Segments or one text block
Auto-caption (ASR) fallback
Clear no-caption reasons
Seconds or milliseconds
Proxy rotation and anti-bot
Pay for success
YouTube Transcript Scraper API vs the official YouTube API
| Approach | Setup | Maintenance | Transcript text | Limits |
|---|---|---|---|---|
requests + parsing | high | constant | yes, if it loads | IpBlocked on cloud IPs |
| Headless browser (Playwright) | high | high | yes | slow, rate-limited |
| YouTube Data API v3 | OAuth setup | low | owner videos only | 403 for others, 10k units/day |
| Our transcript API | one call | none | any public video | handled, pay per success |
Start free, scale when ready
| Plan | Price | Best for |
|---|---|---|
| Free | 1,000 requests | Testing and small jobs |
| Pro | $0.60 / 1k | Production workloads |
| Pay-as-you-go | $0.90 / 1k | Spiky or one-off volume |
Median response 2.6s. You only pay for successful requests.
FAQ
A YouTube transcript API is an endpoint that takes a video ID and returns the video's transcript as structured data. Ours reads the public caption track and gives you back timestamped segments, the language, whether the captions are auto-generated, and the full transcript text in one JSON response, typically in about 2.6 seconds. A format param lets you choose timestamped segments, one combined text string, or both.

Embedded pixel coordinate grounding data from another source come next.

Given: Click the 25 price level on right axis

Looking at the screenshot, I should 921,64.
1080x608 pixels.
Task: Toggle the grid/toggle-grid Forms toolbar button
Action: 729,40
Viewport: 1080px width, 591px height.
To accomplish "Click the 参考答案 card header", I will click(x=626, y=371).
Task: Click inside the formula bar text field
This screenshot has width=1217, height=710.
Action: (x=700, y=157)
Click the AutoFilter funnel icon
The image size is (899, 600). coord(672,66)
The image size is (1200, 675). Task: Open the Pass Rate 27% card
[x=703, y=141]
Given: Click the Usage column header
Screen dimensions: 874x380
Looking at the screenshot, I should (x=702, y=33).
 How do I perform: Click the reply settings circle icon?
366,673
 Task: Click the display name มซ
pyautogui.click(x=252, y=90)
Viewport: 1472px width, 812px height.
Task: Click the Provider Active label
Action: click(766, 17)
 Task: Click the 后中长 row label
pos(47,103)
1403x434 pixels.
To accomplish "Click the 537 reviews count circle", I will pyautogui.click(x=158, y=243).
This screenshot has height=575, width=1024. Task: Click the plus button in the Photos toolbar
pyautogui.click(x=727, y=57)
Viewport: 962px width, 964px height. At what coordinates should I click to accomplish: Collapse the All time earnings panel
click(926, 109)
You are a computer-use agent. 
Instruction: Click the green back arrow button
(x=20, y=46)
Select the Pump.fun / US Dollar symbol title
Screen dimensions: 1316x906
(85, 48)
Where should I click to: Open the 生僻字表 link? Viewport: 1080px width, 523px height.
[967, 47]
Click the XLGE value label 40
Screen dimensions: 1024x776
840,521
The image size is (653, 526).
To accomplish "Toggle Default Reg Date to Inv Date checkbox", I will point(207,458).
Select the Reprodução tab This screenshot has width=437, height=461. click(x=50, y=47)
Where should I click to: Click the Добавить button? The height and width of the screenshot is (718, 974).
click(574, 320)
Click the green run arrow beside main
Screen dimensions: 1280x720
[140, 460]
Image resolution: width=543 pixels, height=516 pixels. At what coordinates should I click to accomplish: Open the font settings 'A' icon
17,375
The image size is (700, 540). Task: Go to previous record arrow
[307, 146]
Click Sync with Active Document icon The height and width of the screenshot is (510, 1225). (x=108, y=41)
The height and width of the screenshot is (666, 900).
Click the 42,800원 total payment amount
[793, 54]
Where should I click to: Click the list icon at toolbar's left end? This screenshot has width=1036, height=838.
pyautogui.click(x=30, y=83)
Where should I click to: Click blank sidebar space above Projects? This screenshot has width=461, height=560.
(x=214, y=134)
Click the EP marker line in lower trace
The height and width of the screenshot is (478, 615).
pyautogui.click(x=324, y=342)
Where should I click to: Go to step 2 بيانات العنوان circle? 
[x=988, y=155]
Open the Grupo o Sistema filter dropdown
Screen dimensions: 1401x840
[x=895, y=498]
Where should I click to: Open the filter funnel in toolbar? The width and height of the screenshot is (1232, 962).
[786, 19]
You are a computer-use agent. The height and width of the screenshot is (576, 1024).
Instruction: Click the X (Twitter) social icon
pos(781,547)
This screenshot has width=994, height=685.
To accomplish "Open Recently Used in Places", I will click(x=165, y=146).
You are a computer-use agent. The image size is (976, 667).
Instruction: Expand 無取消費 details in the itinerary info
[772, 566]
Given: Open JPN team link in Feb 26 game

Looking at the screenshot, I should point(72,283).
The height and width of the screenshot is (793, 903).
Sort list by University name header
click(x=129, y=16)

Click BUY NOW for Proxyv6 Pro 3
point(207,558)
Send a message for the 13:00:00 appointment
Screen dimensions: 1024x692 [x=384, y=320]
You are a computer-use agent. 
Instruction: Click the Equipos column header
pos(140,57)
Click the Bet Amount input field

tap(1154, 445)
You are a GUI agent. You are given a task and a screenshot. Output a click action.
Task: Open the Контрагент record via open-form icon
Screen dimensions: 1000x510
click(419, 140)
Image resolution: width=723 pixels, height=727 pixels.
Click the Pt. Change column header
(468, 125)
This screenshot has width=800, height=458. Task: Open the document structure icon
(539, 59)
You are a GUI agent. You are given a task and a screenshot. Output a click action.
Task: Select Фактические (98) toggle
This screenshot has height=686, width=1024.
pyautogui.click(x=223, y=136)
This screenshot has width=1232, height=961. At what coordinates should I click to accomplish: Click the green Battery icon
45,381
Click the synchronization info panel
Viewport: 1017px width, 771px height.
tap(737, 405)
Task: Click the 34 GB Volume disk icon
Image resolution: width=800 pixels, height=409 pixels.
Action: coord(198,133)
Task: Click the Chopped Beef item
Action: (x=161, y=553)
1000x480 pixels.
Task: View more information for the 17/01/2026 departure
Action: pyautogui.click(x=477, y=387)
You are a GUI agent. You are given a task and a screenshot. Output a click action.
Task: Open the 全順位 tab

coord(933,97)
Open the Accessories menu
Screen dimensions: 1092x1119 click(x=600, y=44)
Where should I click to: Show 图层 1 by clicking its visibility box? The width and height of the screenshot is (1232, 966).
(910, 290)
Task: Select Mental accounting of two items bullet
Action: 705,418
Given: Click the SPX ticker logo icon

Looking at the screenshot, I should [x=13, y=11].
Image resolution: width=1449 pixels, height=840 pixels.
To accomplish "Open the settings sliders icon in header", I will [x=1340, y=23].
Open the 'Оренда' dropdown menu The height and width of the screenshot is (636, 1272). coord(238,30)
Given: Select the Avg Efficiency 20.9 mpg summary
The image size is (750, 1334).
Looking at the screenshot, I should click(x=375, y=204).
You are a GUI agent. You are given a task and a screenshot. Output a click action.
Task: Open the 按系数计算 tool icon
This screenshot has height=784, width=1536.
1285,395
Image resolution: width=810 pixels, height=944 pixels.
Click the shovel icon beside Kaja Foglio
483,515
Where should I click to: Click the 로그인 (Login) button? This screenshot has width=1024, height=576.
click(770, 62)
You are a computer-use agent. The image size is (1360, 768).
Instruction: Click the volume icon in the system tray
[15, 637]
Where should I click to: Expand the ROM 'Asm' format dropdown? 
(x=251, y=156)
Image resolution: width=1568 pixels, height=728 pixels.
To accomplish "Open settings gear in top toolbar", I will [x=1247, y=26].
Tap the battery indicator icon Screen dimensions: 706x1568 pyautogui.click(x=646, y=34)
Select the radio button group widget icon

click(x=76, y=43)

No. The YouTube Data API v3 only downloads captions for videos you own, through a captions.download method that requires OAuth with the youtube.force-ssl scope and edit permission on the video. It returns a 403 for any public video you do not control, so it cannot fetch transcripts for arbitrary videos. That gap is the reason a dedicated transcript API exists.
You can get a transcript for any YouTube video that has a caption track, whether the creator uploaded it or YouTube auto-generated it. When no human captions exist, the endpoint falls back to the auto-generated (ASR) track, returning source: "asr" and is_generated: true, so most spoken-word videos work. If a video genuinely has no captions, the response is not an error: it comes back with transcript_available: false and a reason such as none_found, transcripts_disabled, members_only, age_restricted, or video_unavailable.
Each response includes an available_languages array listing the language codes that have a caption track for that video. Read that field to see what exists, then the response also returns the chosen track's language and language_name so you know exactly which transcript you received.
No. You do not need a Google Cloud project, an OAuth flow, or your own proxy pool. Proxy rotation, anti-bot handling, and retries run on our servers. You send one request with your API key and the video ID, and the parsed transcript comes back.
The free plan includes 1,000 requests. Paid usage runs about $0.60 per 1,000 on the Pro plan, or $0.90 per 1,000 pay-as-you-go. Failed requests are never charged, so you only pay for transcripts that actually come back.